Rotating machine fault diagnosis using dimension reduction with linear local tangent space alignment

Abstract

A novel fault diagnosis method using dimension reduction with linear local tangent space alignment is proposed in this paper. With this method, the mixed-domain feature set is first constructed to completely characterize the property of each fault by combining Empirical Mode Decomposition (EMD) with the Autoregression (AR) model coefficients. Then, Linear Local Tangent Space Alignment (LLTSA) is used to automatically compress the high-dimensional eigenvectors of training and test samples into the low-dimensional eigenvectors which have better discrimination.
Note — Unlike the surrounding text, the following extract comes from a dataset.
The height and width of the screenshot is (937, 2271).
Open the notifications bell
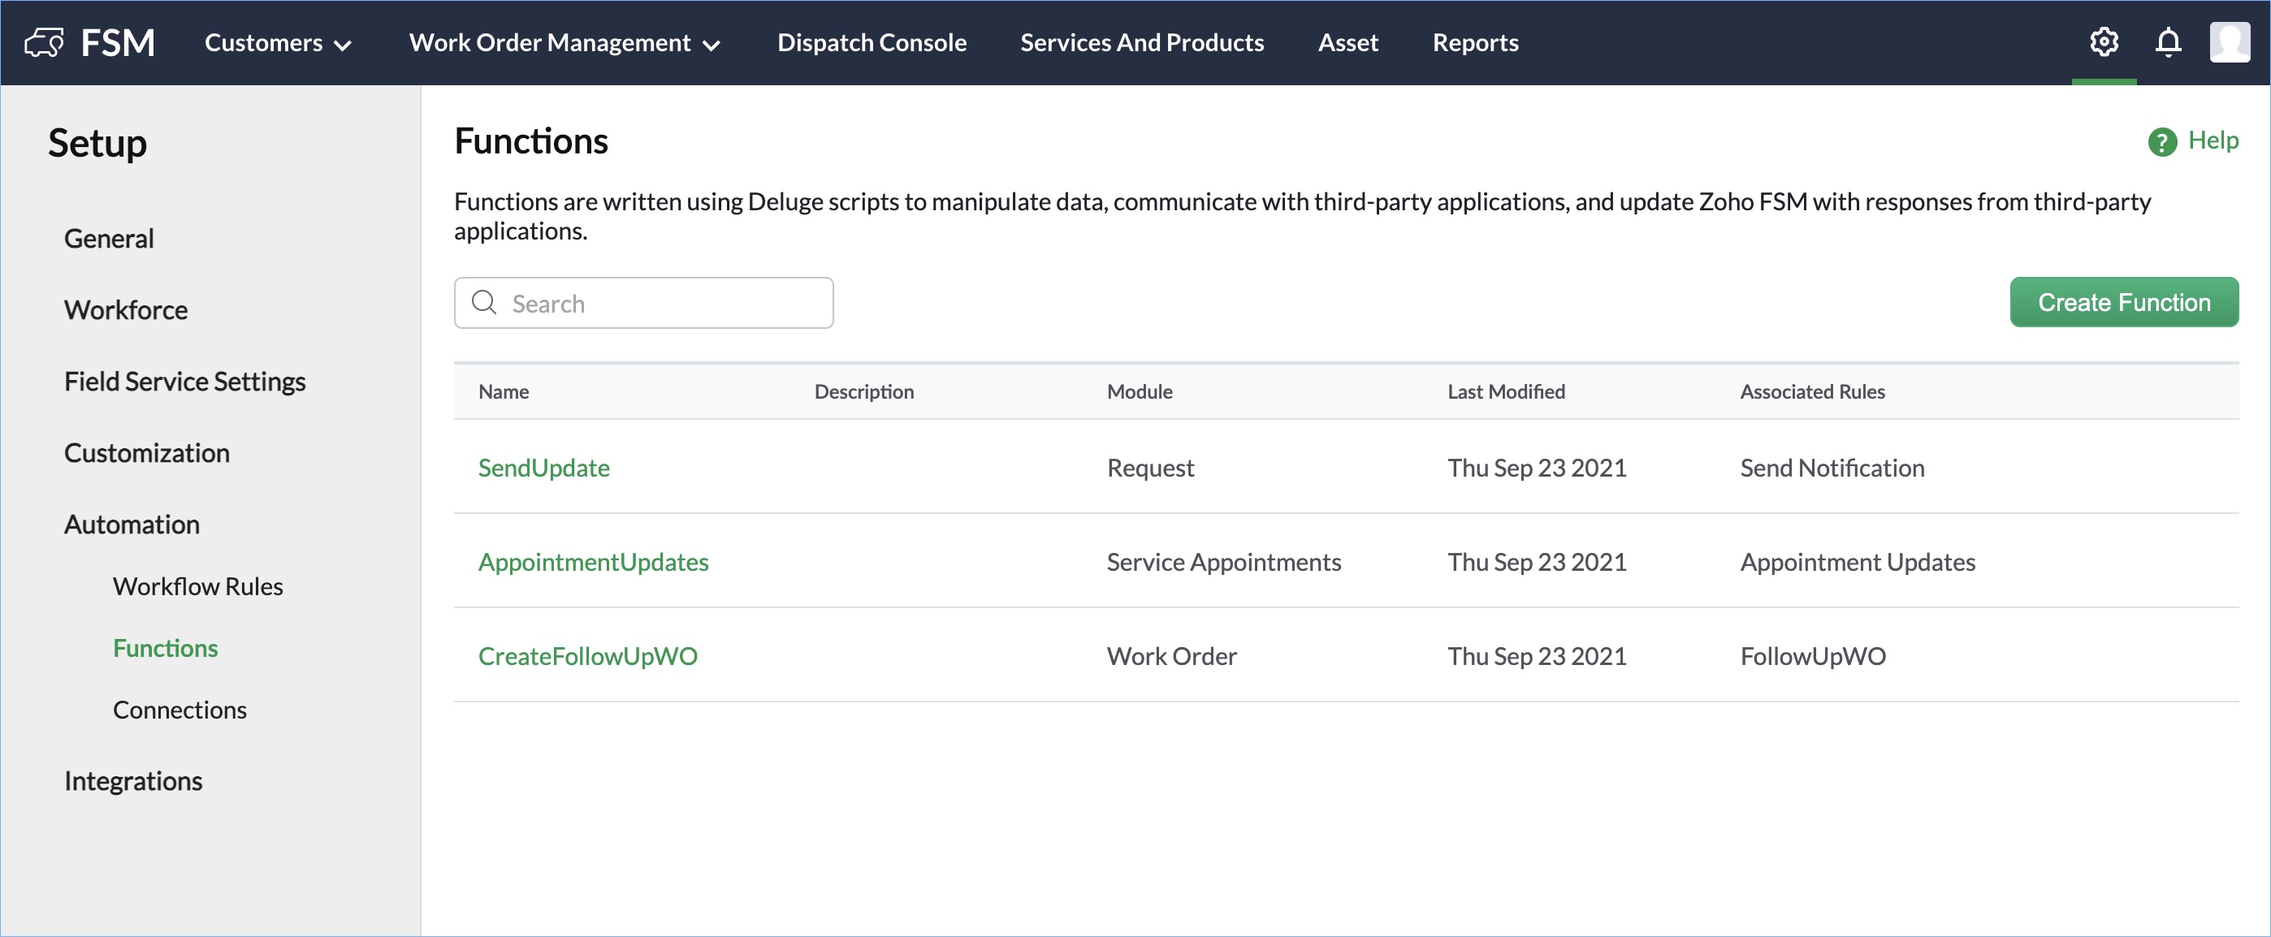(x=2168, y=41)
By using the tangent space in the neighborhood of a data point to represent the local geometry, and aligning those local tangent spaces in the low-dimensional space (which is linearly mapped from the raw high-dimensional space), LLTSA can not only gain a perfect approximation of low-dimensional intrinsic geometric structure within the high-dimensional observation data, but can also enhance local within-class relations. Finally, the Littlewoods-Paley wavelet support vector machine (LPWSVM) is proposed to perform fault classification with the obtained low-dimensional eigenvectors. Compared with the existing methods, the proposed approach has improved the fault diagnosis precision. The experiments on deep groove ball bearings fault diagnosis demonstrated the advantage and effectiveness of the proposed fault diagnosis approach.